* WHAT IS BEING ASKED
Write the whole listing out again, word for word.

* MATERIAL FOR THE TASK
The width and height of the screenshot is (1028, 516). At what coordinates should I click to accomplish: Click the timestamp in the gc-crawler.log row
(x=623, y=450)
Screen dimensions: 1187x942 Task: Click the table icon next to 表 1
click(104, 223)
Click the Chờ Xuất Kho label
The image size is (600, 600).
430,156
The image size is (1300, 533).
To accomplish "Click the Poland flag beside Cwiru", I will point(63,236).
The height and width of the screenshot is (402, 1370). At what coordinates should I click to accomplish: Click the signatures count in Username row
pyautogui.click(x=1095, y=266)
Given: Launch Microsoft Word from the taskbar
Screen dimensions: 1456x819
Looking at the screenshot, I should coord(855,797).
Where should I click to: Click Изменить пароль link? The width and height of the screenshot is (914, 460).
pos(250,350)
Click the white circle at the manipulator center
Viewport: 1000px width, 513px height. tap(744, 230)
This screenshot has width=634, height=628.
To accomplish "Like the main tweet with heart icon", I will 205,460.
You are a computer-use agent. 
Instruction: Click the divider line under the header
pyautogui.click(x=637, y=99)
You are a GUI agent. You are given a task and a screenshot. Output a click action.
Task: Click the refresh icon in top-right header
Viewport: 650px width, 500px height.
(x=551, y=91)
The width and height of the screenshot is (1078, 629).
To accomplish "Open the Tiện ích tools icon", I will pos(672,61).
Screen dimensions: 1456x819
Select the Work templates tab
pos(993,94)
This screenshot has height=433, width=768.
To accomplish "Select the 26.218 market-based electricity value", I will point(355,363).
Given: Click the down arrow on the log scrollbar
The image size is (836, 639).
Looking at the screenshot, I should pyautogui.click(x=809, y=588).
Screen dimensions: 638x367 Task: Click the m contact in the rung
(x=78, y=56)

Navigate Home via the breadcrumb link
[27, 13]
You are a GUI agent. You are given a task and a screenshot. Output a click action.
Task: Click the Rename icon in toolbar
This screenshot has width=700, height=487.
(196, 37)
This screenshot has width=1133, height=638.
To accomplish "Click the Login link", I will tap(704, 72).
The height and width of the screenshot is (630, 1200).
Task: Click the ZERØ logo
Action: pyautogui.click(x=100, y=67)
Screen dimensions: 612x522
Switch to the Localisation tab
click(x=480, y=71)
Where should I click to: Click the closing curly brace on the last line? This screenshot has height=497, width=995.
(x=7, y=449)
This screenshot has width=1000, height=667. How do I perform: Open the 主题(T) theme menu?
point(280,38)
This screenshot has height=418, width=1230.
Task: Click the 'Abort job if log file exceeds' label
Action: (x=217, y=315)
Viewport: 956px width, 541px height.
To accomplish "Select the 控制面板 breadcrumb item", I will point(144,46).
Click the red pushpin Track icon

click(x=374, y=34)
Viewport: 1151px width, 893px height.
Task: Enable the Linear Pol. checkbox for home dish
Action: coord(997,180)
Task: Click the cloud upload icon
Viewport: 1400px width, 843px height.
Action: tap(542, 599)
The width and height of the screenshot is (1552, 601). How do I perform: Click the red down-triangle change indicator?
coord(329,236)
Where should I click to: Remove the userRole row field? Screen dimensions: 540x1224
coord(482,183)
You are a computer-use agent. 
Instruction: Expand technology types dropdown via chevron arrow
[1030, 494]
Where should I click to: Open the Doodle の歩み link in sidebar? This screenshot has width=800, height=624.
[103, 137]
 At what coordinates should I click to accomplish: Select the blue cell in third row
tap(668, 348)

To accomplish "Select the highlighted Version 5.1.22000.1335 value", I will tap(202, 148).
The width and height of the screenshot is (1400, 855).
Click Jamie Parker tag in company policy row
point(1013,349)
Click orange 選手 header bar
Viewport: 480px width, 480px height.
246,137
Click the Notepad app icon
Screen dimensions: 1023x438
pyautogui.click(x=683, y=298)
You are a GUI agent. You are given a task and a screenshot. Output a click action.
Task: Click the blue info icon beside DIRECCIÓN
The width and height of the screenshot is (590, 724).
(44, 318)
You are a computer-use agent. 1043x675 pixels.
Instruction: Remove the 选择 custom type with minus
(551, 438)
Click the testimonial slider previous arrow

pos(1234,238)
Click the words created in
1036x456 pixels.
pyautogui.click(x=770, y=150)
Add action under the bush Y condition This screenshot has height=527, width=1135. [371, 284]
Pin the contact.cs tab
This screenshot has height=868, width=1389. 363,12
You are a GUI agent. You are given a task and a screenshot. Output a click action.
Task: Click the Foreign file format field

* ANSWER TO THIS EXERCISE
The width and height of the screenshot is (1028, 516). At what coordinates should I click to accomplish: Click the timestamp in the gc-crawler.log row
(x=623, y=450)
Screen dimensions: 1187x942 Task: Click the table icon next to 表 1
click(104, 223)
Click the Chờ Xuất Kho label
The image size is (600, 600).
430,156
The image size is (1300, 533).
To accomplish "Click the Poland flag beside Cwiru", I will point(63,236).
The height and width of the screenshot is (402, 1370). At what coordinates should I click to accomplish: Click the signatures count in Username row
pyautogui.click(x=1095, y=266)
Given: Launch Microsoft Word from the taskbar
Screen dimensions: 1456x819
Looking at the screenshot, I should coord(855,797).
Where should I click to: Click Изменить пароль link? The width and height of the screenshot is (914, 460).
pos(250,350)
Click the white circle at the manipulator center
Viewport: 1000px width, 513px height. tap(744, 230)
This screenshot has width=634, height=628.
To accomplish "Like the main tweet with heart icon", I will 205,460.
You are a computer-use agent. 
Instruction: Click the divider line under the header
pyautogui.click(x=637, y=99)
You are a GUI agent. You are given a task and a screenshot. Output a click action.
Task: Click the refresh icon in top-right header
Viewport: 650px width, 500px height.
(x=551, y=91)
The width and height of the screenshot is (1078, 629).
To accomplish "Open the Tiện ích tools icon", I will pos(672,61).
Screen dimensions: 1456x819
Select the Work templates tab
pos(993,94)
This screenshot has height=433, width=768.
To accomplish "Select the 26.218 market-based electricity value", I will point(355,363).
Given: Click the down arrow on the log scrollbar
The image size is (836, 639).
Looking at the screenshot, I should pyautogui.click(x=809, y=588).
Screen dimensions: 638x367 Task: Click the m contact in the rung
(x=78, y=56)

Navigate Home via the breadcrumb link
[27, 13]
You are a GUI agent. You are given a task and a screenshot. Output a click action.
Task: Click the Rename icon in toolbar
This screenshot has width=700, height=487.
(196, 37)
This screenshot has width=1133, height=638.
To accomplish "Click the Login link", I will tap(704, 72).
The height and width of the screenshot is (630, 1200).
Task: Click the ZERØ logo
Action: pyautogui.click(x=100, y=67)
Screen dimensions: 612x522
Switch to the Localisation tab
click(x=480, y=71)
Where should I click to: Click the closing curly brace on the last line? This screenshot has height=497, width=995.
(x=7, y=449)
This screenshot has width=1000, height=667. How do I perform: Open the 主题(T) theme menu?
point(280,38)
This screenshot has height=418, width=1230.
Task: Click the 'Abort job if log file exceeds' label
Action: (x=217, y=315)
Viewport: 956px width, 541px height.
To accomplish "Select the 控制面板 breadcrumb item", I will point(144,46).
Click the red pushpin Track icon

click(x=374, y=34)
Viewport: 1151px width, 893px height.
Task: Enable the Linear Pol. checkbox for home dish
Action: coord(997,180)
Task: Click the cloud upload icon
Viewport: 1400px width, 843px height.
Action: tap(542, 599)
The width and height of the screenshot is (1552, 601). How do I perform: Click the red down-triangle change indicator?
coord(329,236)
Where should I click to: Remove the userRole row field? Screen dimensions: 540x1224
coord(482,183)
You are a computer-use agent. 
Instruction: Expand technology types dropdown via chevron arrow
[1030, 494]
Where should I click to: Open the Doodle の歩み link in sidebar? This screenshot has width=800, height=624.
[103, 137]
 At what coordinates should I click to accomplish: Select the blue cell in third row
tap(668, 348)

To accomplish "Select the highlighted Version 5.1.22000.1335 value", I will tap(202, 148).
The width and height of the screenshot is (1400, 855).
Click Jamie Parker tag in company policy row
point(1013,349)
Click orange 選手 header bar
Viewport: 480px width, 480px height.
246,137
Click the Notepad app icon
Screen dimensions: 1023x438
pyautogui.click(x=683, y=298)
You are a GUI agent. You are given a task and a screenshot. Output a click action.
Task: Click the blue info icon beside DIRECCIÓN
The width and height of the screenshot is (590, 724).
(44, 318)
You are a computer-use agent. 1043x675 pixels.
Instruction: Remove the 选择 custom type with minus
(551, 438)
Click the testimonial slider previous arrow

pos(1234,238)
Click the words created in
1036x456 pixels.
pyautogui.click(x=770, y=150)
Add action under the bush Y condition This screenshot has height=527, width=1135. [371, 284]
Pin the contact.cs tab
This screenshot has height=868, width=1389. 363,12
You are a GUI agent. You are given a task and a screenshot. Output a click action.
Task: Click the Foreign file format field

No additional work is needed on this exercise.